Officials with the Eccles family foundations ensured that such an ideological injection cannot happen, they said Friday, because the gift agreements “clearly provide that the university faculty has complete control over decisions.”

But Mark Button, chairman of the U.’s political science department, said in a letter to the senate that he believes there are ways the agreement still gives control to the Kochs. That letter received nearly 200 signatures from concerned faculty and staff members.

The gift agreement allows the Kochs to dole out funding in one-year increments until 2024, requiring the school to submit a request for the money each year. The Koch foundation “will consider the progress made in establishing this new program as part of its funding decisions,” the agreement states, but it “is under no obligation to contribute any funds to the institute or university” if it does not approve the institute’s request.

Though common at the U., Randall said there is always a risk with this type of gift agreement because it could lead to the Koch foundation exerting influence by withholding funds.

But the most critical piece of the funding pays the salary of the institute’s faculty, he added, and the business school can and will absorb that cost — between $300,000 and $500,000 — if the foundation attempts to endanger the institute’s academic freedom.

“We’re comfortable with this agreement,” he said.

Button and the other faculty members who signed his letter believe the U. should have negotiated to receive all of the funding up front, as does Marriner C. Eccles, grandson of the institute’s namesake. Eccles penned a letter last week asking the senate to “renounce” this conditional agreement from the Kochs.

Similar concerns about funding were raised last fall at the University of Kentucky. There, the Charles Koch Foundation teamed up with the founder of Papa John’s Pizza to bankroll the John H. Schnatter Institute for the Study of Free Enterprise.

The terms of that gift agreement — like that at the U. — set up funding subject to annual review, according to Inside Higher Ed. UK’s Academic Senate did not endorse the terms of the agreement, but the school’s board of trustees signed off, according to the school’s website.

Kentucky’s funding arrangement is perhaps not as controversial as the original terms of a Koch foundation donation at Florida State University in 2008, which allowed for the veto of faculty candidates by a Koch-approved outside advisory board, according to Inside Higher Ed.

Cynthia Berg, dean of the U.’s college of social and behavioral science, said Monday that the institute deal was so rushed that she and others did not have time to examine and research the proposal, receiving it less than a week before a meeting was held on the matter.

She also is concerned that some of the programs within the institute are duplicative of others across campus, including in the business school itself.

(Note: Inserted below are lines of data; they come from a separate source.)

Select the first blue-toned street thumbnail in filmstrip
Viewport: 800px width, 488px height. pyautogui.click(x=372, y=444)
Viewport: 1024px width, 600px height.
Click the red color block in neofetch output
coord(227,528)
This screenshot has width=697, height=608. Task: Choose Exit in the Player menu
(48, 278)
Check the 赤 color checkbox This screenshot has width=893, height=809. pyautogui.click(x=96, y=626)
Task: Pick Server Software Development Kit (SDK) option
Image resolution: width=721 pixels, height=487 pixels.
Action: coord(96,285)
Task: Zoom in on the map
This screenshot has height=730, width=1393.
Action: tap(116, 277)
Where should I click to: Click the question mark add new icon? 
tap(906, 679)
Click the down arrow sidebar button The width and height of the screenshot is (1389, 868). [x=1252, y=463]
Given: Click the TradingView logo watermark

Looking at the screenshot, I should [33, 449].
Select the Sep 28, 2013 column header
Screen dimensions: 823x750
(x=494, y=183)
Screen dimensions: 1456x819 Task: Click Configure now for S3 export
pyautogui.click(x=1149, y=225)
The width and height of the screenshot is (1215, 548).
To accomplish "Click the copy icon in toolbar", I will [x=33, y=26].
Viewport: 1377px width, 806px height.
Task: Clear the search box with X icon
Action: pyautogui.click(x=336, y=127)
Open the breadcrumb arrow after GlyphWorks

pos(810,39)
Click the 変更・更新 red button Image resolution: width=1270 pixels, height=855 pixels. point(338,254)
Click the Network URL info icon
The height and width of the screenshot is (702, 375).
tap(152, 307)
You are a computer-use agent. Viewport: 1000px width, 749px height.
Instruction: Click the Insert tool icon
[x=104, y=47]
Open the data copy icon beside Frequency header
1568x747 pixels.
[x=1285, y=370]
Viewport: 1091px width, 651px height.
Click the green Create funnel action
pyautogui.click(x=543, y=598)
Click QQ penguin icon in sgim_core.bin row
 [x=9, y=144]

“Duplication is problematic where there are scarce resources, and I think the scarce resources can be put to greater use,” Berg said.

The U. Senate on Monday opted not to vote on two more resolutions that would work to ensure duplication was not happening and require a Senate committee to conduct an annual review for all centers, institutes and bureaus during their provision period if an agreement exceeds $500,000 “to assess the extent to which the principles of academic freedom are being preserved.”